Prime Minister Shigeru Ishiba's ruling coalition lost its majority in upper house elections on Sunday, heightening the chance it may heed opposition calls for bigger spending and possibly cuts to Japan's consumption tax rate of 10%, except for food items at 8%.
With the ruling coalition now required to seek the cooperation of opposition parties to pass legislation through parliament, prospects for fiscal expansion will heighten, said Christian de Guzman, senior vice president and manager at Moody's Ratings.
But the ruling coalition's position remains "sufficiently strong" to preempt significant changes to the consumption tax rates, he said in a statement on Tuesday.
"The potential credit impact of a lowering of consumption taxes will depend on their scope, magnitude and permanence," he added.

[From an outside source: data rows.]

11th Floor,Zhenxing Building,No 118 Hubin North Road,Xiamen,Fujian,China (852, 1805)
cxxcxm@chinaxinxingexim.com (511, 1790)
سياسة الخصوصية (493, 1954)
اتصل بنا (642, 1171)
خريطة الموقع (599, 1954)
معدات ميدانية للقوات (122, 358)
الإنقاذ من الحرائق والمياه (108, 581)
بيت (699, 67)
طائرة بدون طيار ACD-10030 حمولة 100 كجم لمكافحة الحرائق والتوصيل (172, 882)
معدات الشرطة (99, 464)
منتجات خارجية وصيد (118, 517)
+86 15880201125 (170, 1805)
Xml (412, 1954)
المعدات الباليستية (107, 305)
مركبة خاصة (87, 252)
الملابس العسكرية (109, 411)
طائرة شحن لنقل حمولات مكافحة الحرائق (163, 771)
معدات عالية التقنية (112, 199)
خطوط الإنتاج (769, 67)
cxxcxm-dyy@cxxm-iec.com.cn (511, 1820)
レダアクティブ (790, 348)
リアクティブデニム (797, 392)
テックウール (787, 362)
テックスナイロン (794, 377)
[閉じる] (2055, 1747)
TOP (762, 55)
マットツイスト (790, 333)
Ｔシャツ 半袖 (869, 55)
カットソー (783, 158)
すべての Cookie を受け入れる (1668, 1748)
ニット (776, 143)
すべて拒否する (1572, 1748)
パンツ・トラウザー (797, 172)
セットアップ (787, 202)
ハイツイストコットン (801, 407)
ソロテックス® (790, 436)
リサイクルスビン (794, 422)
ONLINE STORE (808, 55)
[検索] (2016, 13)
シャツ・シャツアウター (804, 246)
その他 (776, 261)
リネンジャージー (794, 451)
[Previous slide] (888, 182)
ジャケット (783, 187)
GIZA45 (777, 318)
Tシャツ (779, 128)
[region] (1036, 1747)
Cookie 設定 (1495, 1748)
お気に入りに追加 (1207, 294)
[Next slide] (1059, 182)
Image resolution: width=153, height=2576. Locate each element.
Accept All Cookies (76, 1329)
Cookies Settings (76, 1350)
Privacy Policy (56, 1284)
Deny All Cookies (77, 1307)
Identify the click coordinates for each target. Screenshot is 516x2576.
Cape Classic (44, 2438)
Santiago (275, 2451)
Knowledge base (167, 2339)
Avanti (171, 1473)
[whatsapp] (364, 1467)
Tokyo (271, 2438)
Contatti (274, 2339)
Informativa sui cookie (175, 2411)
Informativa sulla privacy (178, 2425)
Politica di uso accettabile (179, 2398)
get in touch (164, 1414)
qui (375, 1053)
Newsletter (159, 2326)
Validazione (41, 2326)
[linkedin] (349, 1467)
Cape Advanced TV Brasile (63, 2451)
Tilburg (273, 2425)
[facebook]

Moody's has rated Japan A1, the fifth-highest level, with a "stable" outlook since December 2014.
But it warned in a report in May that it may downgrade the rating "if prospects increase of a material and sustained widening in fiscal deficits leading to a significant deterioration" in Japan's already high debt burden.
Japanese government bond (JGB) yields rose prior to the election on concerns a loss by fiscal hawk Ishiba's ruling party could heighten the chance of big spending and cuts to Japan's consumption tax.
Before the election, Ishiba shunned calls to slash the consumption tax, which funds social welfare costs for a rapidly ageing population.
He reiterated his caution over the idea after the election, telling reporters on Monday that cutting the tax could temporarily increase household income, but would raise questions on how to pay for Japan's ballooning social welfare costs.
The Bank of Japan's efforts to roll back its massive stimulus also increase the cost of funding Japan's debt burden, which is the highest in the developed world at 250% of GDP.
A credit rating downgrade to Japan's sovereign debt could trigger a sell-off of bonds, yen and Japanese stocks, and boost the cost of dollar funding for domestic banks, analysts say.